* Required work *
The line containing "Task: Expand the 全网项目 category" and each line after it, through the final line of the data, are to be retyped exactly, with pictures left out.

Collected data

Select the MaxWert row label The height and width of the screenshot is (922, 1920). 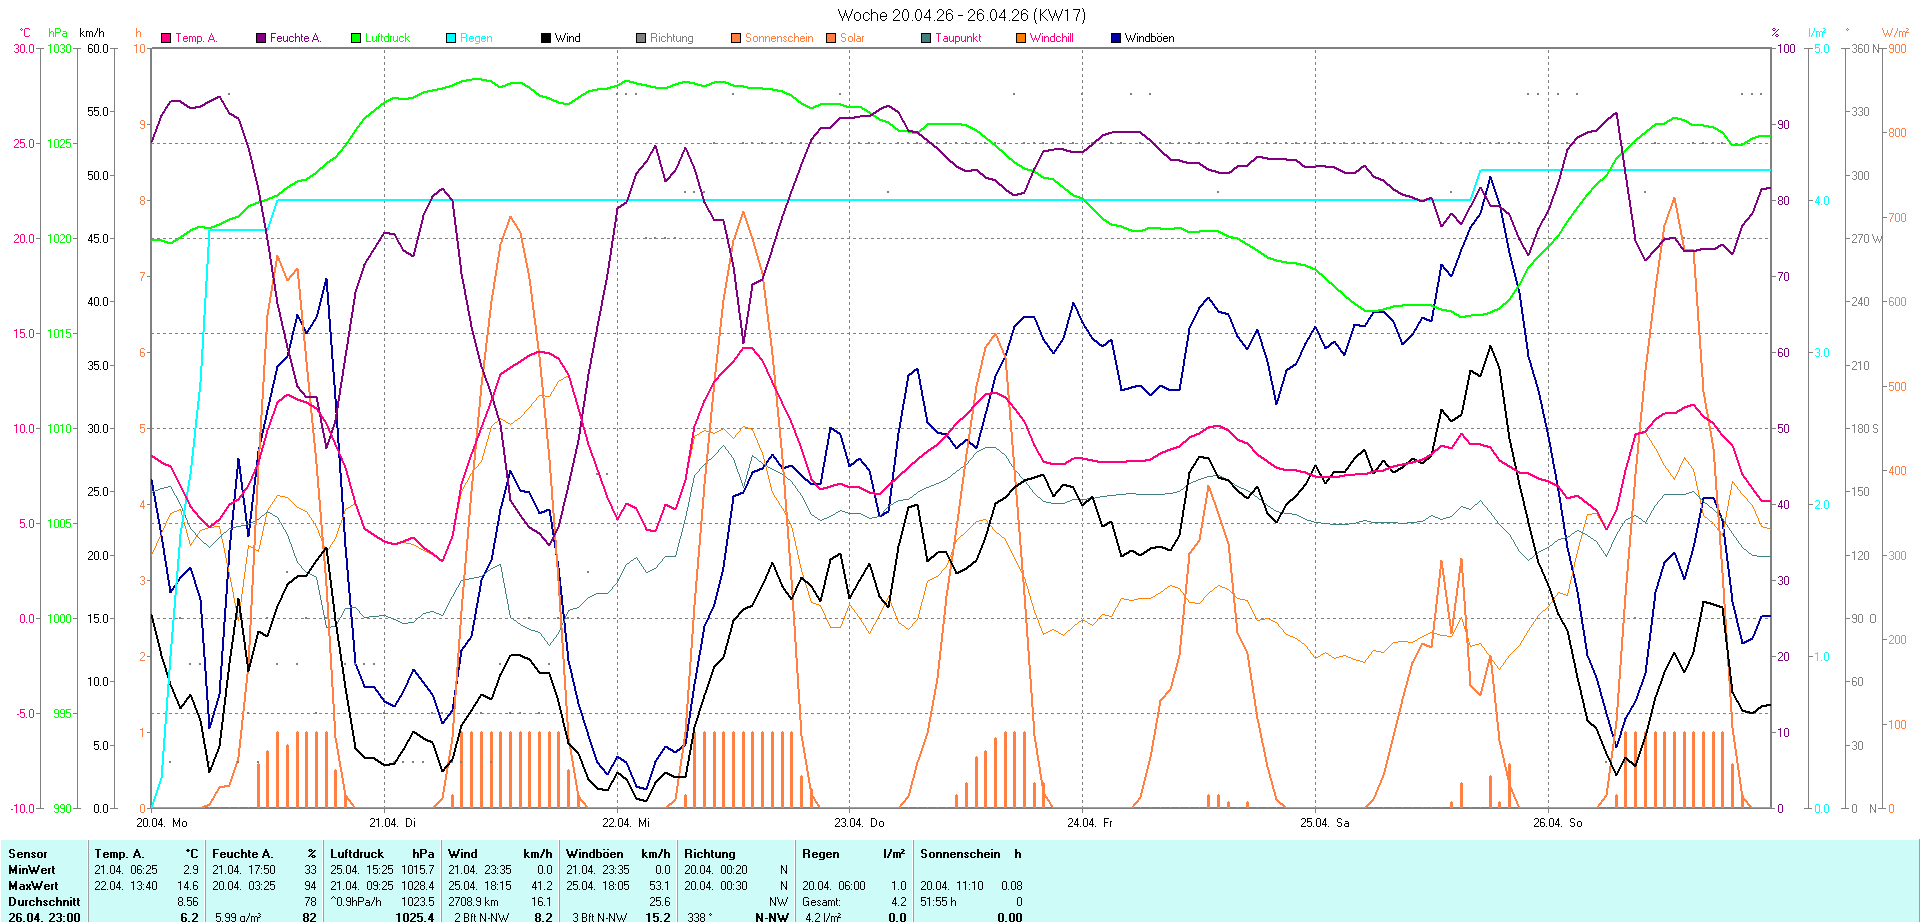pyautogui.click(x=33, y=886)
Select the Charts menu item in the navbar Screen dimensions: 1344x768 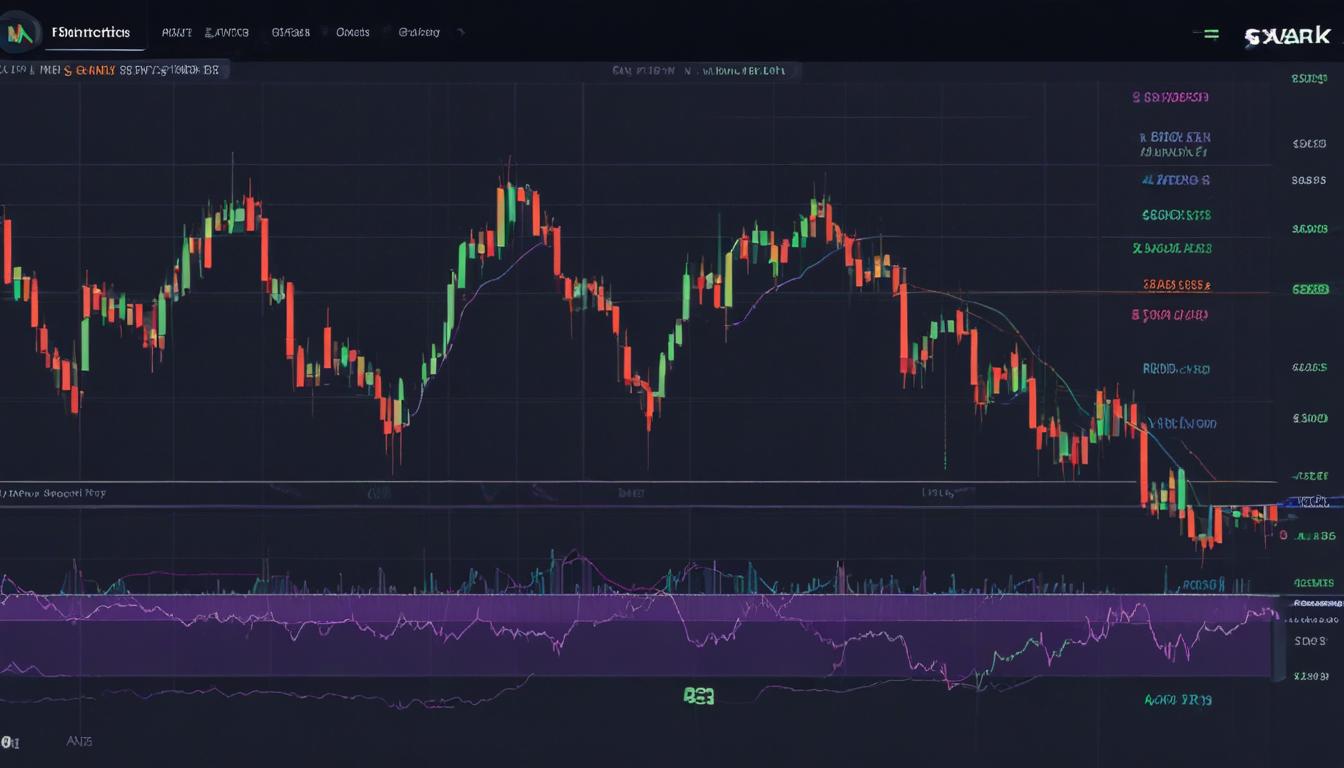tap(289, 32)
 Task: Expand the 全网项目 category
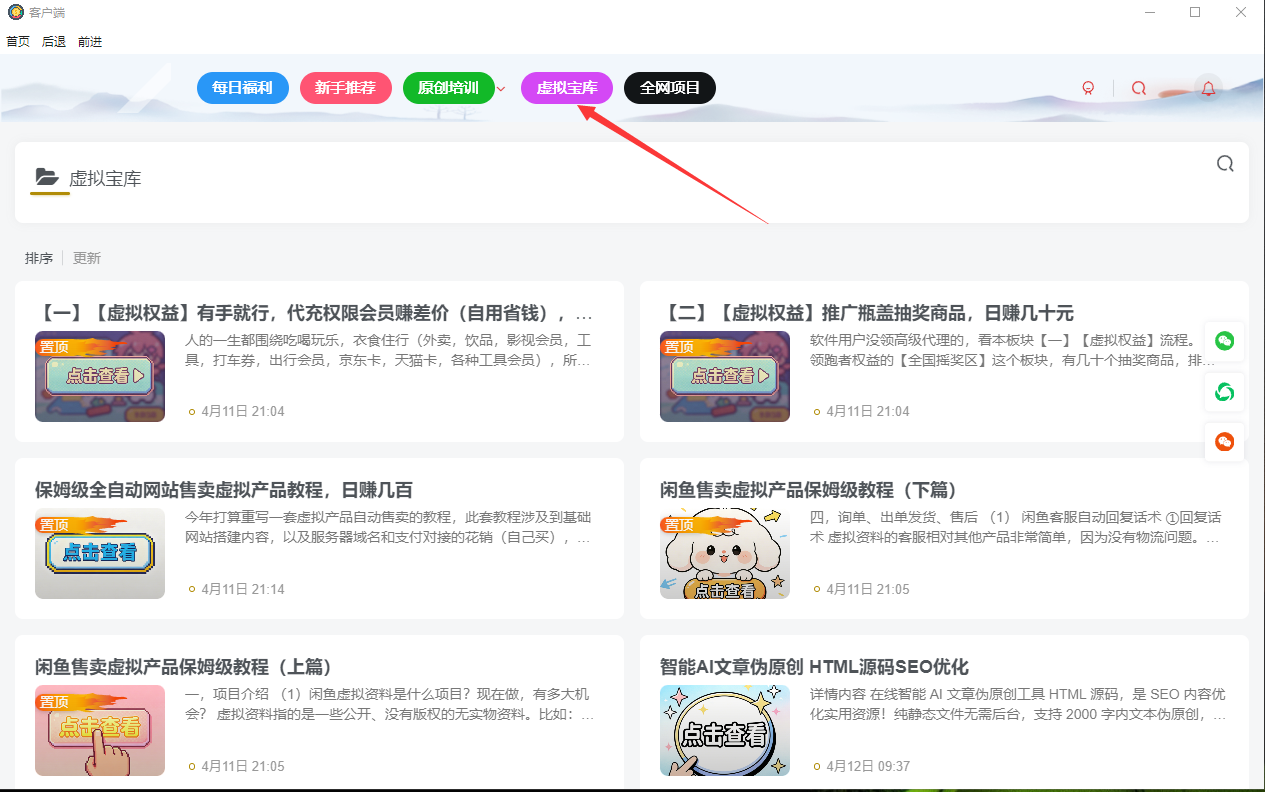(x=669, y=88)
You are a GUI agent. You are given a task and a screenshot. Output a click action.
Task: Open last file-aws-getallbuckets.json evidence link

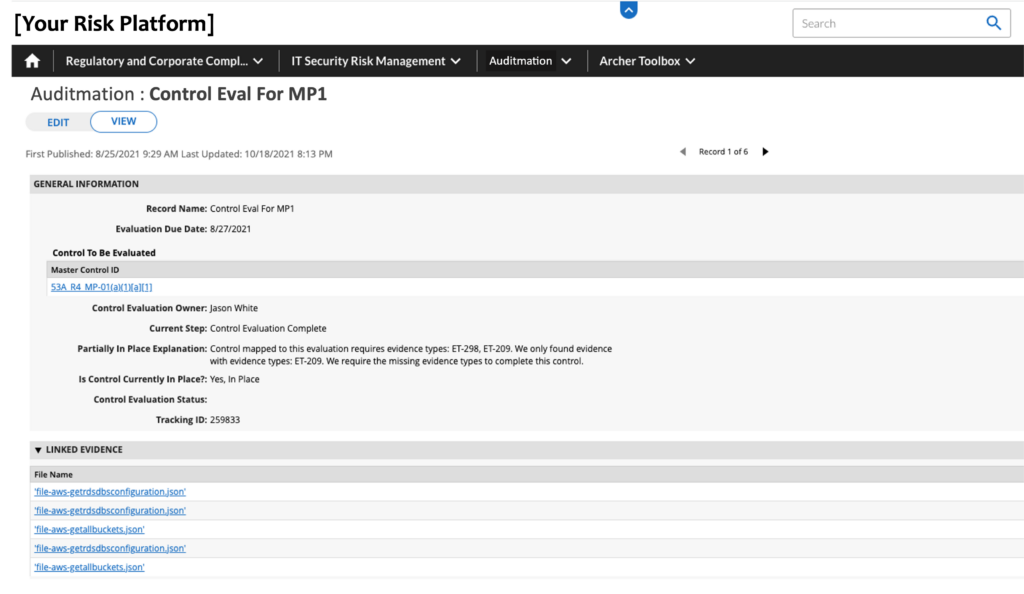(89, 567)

* Task solution *
 Task: Expand the 全网项目 category
(x=669, y=88)
You are a GUI agent. You are given a task and a screenshot. Output a click action.
Task: Open last file-aws-getallbuckets.json evidence link

(89, 567)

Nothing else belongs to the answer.